(Available records begins)

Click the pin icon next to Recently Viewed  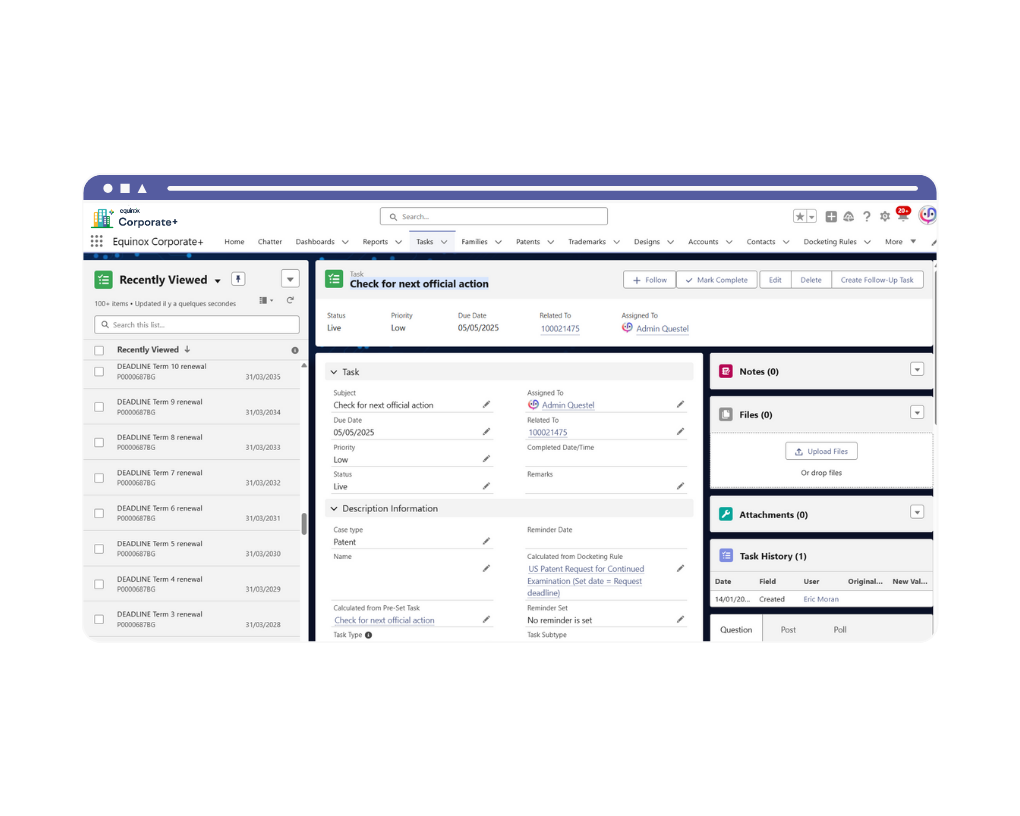pos(238,279)
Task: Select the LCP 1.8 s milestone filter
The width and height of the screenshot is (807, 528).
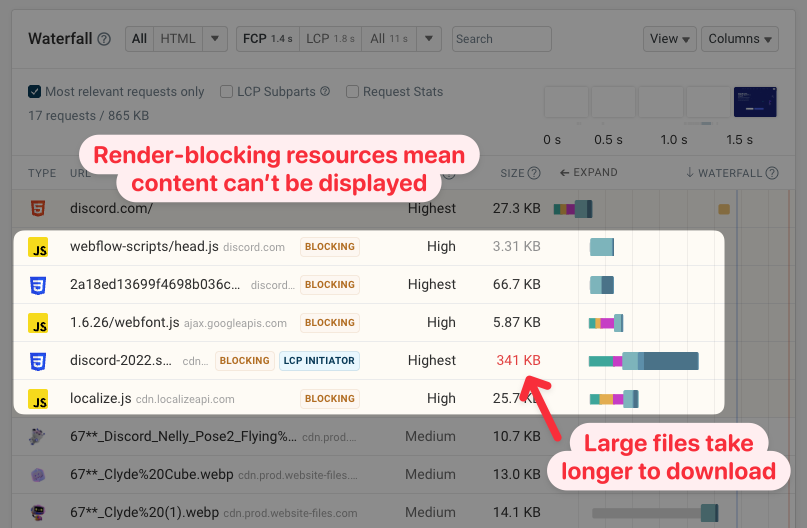Action: tap(329, 39)
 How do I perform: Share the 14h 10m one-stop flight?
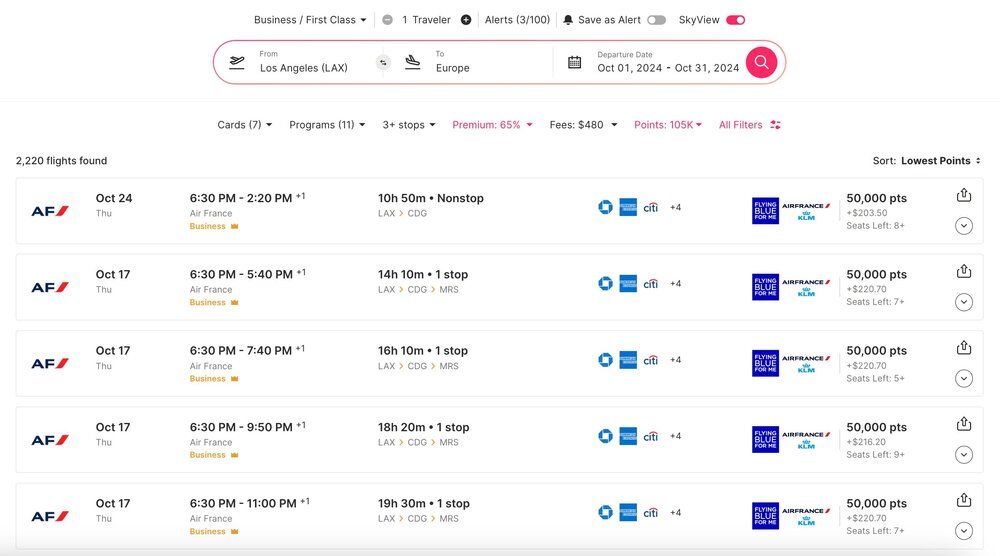point(964,271)
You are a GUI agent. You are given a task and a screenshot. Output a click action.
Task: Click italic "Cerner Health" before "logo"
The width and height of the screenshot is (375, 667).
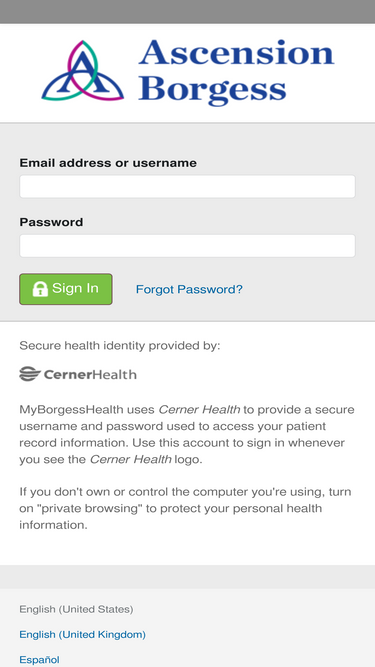tap(131, 459)
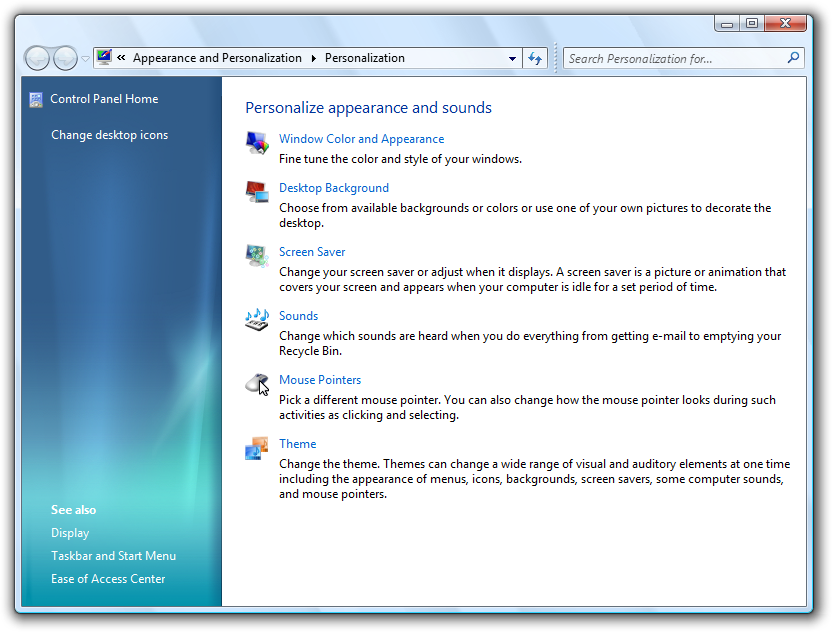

(Available records ends)

■ Task prompt:
Beginning with the line holding "Task: Select the LCP 1.8 s milestone filter" in the material above, restate word for word each line through the line holding "Task: Click italic", and exclude pictures.

■ Exercise solution:
Task: Select the LCP 1.8 s milestone filter
The width and height of the screenshot is (807, 528).
Action: tap(329, 39)
 How do I perform: Share the 14h 10m one-stop flight?
point(964,271)
You are a GUI agent. You are given a task and a screenshot. Output a click action.
Task: Click italic "Cerner Health" before "logo"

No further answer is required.